BN Academy director, Bheki Nyoni, said they were also grooming the defender-cum-midfielder who was coaching part-time at their academy.
“She was doing very well in terms of her technique and she was so active. She was so close to the parents, coaches and everyone and as an academy we were so happy with her work ethic.
“So whenever they didn’t have a match, she would come for training and last weekend she phoned that she didn’t have a match and she came on Saturday to work with the boys and everyone was so happy to see her back and everything went well only to hear about her passing on.
“We were in the process of grooming her to become one of the top women’s football coaches.
“From what we saw from the way she planned her things and carried out training sessions, she was so good,” said Nyoni.
Former Mufakose Queens and Correctional Queens midfielder Marjoury Nyaumwe said she had lost a long-time football mate.
“I started knowing her (Bhamu) in 2002 when I joined Mufakose Queens. The time I joined the club, is also the same time she joined together with Talent Mandaza and Lynette Mutokuto, we were the same age.
“Then in 2004, we went to the Under-20 team together and eventually the Mighty Warriors.
“I still vividly remember the day we left for the Olympics. She cried such that I felt pity but there was nothing I could do.
“We were together in the midfield department but she did not make it into the final team for Rio. She was a hardworking player,” said Nyaumwe.
Harare City Queens Amanda Five broke down as she narrated the relationship their skipper had with the players.
“I was surprised when l heard that she was at Parirenyatwa Hospital and had suffered a stroke. She was someone who was very fit but when coach Rose went to see her, she came back and told us to pray for Bhamu since her condition was not good.
“I was very close to Bhamu. We were then shocked to hear that she was no more. She cheated us she just went like that, we just wish if she had said goodbye to us as Harare City players.

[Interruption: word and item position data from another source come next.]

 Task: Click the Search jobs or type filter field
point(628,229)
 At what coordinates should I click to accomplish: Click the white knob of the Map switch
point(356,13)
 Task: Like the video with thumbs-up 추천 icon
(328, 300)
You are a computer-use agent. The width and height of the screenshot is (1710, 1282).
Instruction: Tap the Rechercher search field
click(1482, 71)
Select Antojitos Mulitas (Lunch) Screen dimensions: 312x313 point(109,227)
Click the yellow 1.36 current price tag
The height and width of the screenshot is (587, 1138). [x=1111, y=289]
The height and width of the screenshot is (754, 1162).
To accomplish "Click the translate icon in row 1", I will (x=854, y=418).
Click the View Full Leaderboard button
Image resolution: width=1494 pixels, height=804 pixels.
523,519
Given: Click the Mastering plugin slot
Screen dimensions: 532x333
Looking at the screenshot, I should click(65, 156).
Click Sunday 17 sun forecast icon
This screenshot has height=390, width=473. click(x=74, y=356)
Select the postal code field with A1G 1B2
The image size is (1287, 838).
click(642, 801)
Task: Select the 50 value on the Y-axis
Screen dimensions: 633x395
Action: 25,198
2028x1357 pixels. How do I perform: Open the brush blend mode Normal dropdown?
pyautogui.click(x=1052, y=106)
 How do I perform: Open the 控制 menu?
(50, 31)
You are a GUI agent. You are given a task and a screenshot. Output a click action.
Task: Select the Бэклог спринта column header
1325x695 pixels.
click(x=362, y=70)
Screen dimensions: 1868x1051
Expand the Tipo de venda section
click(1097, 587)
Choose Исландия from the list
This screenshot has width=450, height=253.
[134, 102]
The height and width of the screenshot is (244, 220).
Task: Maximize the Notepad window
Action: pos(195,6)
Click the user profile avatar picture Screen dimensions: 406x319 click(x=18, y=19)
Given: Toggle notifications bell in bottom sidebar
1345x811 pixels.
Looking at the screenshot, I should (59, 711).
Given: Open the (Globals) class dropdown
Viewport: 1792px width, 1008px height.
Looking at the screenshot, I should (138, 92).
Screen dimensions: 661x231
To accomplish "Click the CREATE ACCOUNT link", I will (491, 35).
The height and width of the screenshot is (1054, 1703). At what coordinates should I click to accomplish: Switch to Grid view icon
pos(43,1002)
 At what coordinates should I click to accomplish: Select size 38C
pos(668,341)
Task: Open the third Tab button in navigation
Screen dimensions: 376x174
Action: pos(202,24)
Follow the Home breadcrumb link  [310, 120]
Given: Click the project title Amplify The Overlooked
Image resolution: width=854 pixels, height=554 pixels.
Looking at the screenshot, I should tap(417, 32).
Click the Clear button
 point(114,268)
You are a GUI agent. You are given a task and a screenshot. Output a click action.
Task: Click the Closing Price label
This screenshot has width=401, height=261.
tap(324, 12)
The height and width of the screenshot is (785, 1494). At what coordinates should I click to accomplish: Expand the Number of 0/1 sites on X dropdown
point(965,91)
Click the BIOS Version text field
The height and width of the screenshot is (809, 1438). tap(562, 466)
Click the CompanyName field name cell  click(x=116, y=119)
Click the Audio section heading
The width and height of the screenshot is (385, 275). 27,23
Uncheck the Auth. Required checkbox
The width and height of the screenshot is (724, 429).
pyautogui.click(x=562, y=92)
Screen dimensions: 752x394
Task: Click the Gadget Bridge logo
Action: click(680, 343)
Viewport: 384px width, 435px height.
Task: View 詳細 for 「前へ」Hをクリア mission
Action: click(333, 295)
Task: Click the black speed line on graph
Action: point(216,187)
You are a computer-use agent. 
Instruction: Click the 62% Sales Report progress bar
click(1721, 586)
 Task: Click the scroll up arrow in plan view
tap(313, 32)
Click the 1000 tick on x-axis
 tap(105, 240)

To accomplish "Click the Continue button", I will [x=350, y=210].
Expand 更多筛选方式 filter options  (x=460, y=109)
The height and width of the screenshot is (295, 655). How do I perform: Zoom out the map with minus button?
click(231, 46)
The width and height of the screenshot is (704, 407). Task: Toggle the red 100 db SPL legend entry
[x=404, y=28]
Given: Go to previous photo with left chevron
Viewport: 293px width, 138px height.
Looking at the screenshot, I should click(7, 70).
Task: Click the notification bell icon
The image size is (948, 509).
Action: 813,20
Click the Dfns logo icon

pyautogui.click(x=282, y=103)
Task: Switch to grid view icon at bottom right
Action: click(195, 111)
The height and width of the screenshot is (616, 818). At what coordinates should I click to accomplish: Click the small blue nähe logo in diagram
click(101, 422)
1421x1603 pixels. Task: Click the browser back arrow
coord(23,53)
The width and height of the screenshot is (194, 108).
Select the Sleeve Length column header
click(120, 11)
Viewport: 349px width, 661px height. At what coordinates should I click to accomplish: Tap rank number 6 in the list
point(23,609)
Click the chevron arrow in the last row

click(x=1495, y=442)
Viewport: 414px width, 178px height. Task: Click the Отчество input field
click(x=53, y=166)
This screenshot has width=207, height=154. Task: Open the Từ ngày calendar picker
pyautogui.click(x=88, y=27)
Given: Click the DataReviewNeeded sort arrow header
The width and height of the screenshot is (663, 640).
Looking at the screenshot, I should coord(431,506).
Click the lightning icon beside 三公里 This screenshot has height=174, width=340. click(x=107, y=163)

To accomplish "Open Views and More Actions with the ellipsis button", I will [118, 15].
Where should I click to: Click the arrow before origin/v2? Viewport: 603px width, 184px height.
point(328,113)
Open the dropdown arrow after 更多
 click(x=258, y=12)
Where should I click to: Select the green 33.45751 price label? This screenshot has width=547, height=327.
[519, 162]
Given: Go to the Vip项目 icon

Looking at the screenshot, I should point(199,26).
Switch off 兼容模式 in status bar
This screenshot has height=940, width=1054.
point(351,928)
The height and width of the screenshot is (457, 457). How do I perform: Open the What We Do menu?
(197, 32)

“We are in pain everyone is heartbroken. She was a straight forward person and would just tell you if you did something bad, she was not the gossip type. Rest in peace my sister. Your void would be hard to fill. We will forever miss you,” said Five.
Robert Bhamu, Bhamu’s uncle, said Aldigrade put the Bhamu family in the spotlight.
“As a family, it is a great loss, we have lost a torchbearer. She raised the Bhamu family so high that it is going to take a while for someone to at least reach the level she reached. She was still young and it is painful to us as a family, as her parents.
“She played a part in the family, in the society in the sense that she encouraged other girls that it can be done. Coming from a background where the society has a negative attitude against the sport and being a female, she was able to overcome all that and managed to play for the Mighty Warriors and even went to the AFCON finals in Cameroon (2016),” he said.
Bhamu is survived by her mother and three siblings.